手动实现了一个有10个隐藏层的全连接神经网络的向前与向后传播(主要是完成学校作业…TAT)
import torch
class MLP_Scratch:
def __init__(self, in_dim, hidden_dim, out_dim, num_hlayer):
"""
Args:
in_dim: input data dimension
hidden_dim: MLP hidden layer dimension
out_dim: output dimension
num_hlayer: number of hidden layers (excluding output layer)
"""
self.parameters = dict()
self.parameters['W0'] = torch.randn(in_dim, hidden_dim, dtype=torch.float64)
self.parameters['b0'] = torch.randn(hidden_dim, dtype=torch.float64)
for i in range(1, num_hlayer):
self.parameters[f'W{i}'] = torch.randn(hidden_dim, hidden_dim, dtype=torch.float64)
self.parameters[f'b{i}'] = torch.randn(hidden_dim, dtype=torch.float64)
self.parameters[f'W{num_hlayer}'] = torch.randn(hidden_dim, out_dim, dtype=torch.float64)
self.parameters[f'b{num_hlayer}'] = torch.randn(out_dim, dtype=torch.float64)
self.grads = dict()
self.grads['dJdW0'] = torch.zeros(in_dim, hidden_dim, dtype=torch.float64)
self.grads['dJdb0'] = torch.zeros(hidden_dim, dtype=torch.float64)
for i in range(1, num_hlayer):
self.grads[f'dJdW{i}'] = torch.zeros(hidden_dim, hidden_dim, dtype=torch.float64)
self.grads[f'dJdb{i}'] = torch.zeros(hidden_dim, dtype=torch.float64)
self.grads[f'dJdW{num_hlayer}'] = torch.zeros(hidden_dim, out_dim, dtype=torch.float64)
self.grads[f'dJdb{num_hlayer}'] = torch.zeros(out_dim, dtype=torch.float64)
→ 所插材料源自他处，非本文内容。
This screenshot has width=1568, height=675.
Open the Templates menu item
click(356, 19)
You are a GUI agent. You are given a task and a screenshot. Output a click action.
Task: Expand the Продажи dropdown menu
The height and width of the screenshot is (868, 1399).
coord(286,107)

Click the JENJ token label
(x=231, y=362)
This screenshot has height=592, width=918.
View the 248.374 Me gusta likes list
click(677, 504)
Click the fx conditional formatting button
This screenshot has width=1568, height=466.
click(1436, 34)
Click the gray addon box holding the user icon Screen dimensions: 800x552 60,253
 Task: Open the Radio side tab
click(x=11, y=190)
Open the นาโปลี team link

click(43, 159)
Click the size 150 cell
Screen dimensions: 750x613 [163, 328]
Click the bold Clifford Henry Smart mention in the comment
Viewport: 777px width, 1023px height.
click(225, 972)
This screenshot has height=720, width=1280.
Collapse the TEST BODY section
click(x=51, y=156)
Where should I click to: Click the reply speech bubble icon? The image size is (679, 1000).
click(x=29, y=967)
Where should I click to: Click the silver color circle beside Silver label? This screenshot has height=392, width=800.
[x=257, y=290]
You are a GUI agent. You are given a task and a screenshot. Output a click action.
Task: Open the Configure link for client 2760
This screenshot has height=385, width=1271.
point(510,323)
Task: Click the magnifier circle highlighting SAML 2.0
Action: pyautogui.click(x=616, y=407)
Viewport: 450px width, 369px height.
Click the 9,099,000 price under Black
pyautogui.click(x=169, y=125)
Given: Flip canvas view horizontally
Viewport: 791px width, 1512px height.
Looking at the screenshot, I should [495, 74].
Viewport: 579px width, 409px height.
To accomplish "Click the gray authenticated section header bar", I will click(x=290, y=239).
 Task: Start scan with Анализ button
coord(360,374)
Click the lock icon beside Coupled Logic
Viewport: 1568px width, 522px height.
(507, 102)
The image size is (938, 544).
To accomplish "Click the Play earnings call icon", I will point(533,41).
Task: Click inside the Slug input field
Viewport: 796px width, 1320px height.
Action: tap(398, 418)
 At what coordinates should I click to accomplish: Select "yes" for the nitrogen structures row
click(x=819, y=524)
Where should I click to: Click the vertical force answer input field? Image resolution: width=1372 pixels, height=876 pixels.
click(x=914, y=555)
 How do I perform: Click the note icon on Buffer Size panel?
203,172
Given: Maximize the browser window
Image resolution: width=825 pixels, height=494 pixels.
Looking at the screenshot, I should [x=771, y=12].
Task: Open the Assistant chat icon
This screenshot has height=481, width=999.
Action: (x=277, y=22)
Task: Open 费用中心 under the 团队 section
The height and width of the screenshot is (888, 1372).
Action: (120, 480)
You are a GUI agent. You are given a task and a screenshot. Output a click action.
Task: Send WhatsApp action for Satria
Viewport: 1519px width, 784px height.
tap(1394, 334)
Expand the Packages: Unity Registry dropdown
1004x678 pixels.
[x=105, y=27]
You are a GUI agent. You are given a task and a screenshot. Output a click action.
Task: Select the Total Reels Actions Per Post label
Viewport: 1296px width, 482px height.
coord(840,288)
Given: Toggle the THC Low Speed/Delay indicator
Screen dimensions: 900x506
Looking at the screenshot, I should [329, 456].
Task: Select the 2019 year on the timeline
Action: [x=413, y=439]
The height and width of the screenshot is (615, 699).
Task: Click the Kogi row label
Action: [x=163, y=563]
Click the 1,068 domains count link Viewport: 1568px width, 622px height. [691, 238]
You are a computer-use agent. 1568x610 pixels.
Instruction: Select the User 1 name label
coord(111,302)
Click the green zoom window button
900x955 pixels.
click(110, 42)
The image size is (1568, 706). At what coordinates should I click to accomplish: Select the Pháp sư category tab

self.num_hlayer = num_hlayer
# put all the cache value you need in self.cache
self.cache = dict()
def forward(self, x):
"""
Args:
x: tensor shape (batch_size, in_dim)
"""
# TODO: Implement the forward function
num_hlayer = self.num_hlayer
self.cache['A0'] = x
x = torch.add(x.mm(self.parameters['W0']), self.parameters['b0'])
self.cache['Z1'] = x
x = relu(x)
self.cache['A1'] = x
for i in range(1, num_hlayer):
x = torch.add(x.mm(self.parameters[f'W{i}']), self.parameters[f'b{i}'])
self.cache[f'Z{i+1}'] = x
x = relu(x)
self.cache[f'A{i + 1}'] = x
x = torch.add(x.mm(self.parameters[f'W{num_hlayer}']), self.parameters[f'b{num_hlayer}'])
self.cache[f'Z11'] = x
# pass
return x
def backward(self, dJdy_hat):
"""
Args:
dJdy_hat: The gradient tensor of shape (batch_size, out_dim)
"""
# TODO: Implement the backward function
num_hlayer = self.num_hlayer
self.cache[f'dA{num_hlayer+1}'] = dJdy_hat
self.cache[f'dZ{num_hlayer+1}'] = self.cache[f'dA{num_hlayer+1}']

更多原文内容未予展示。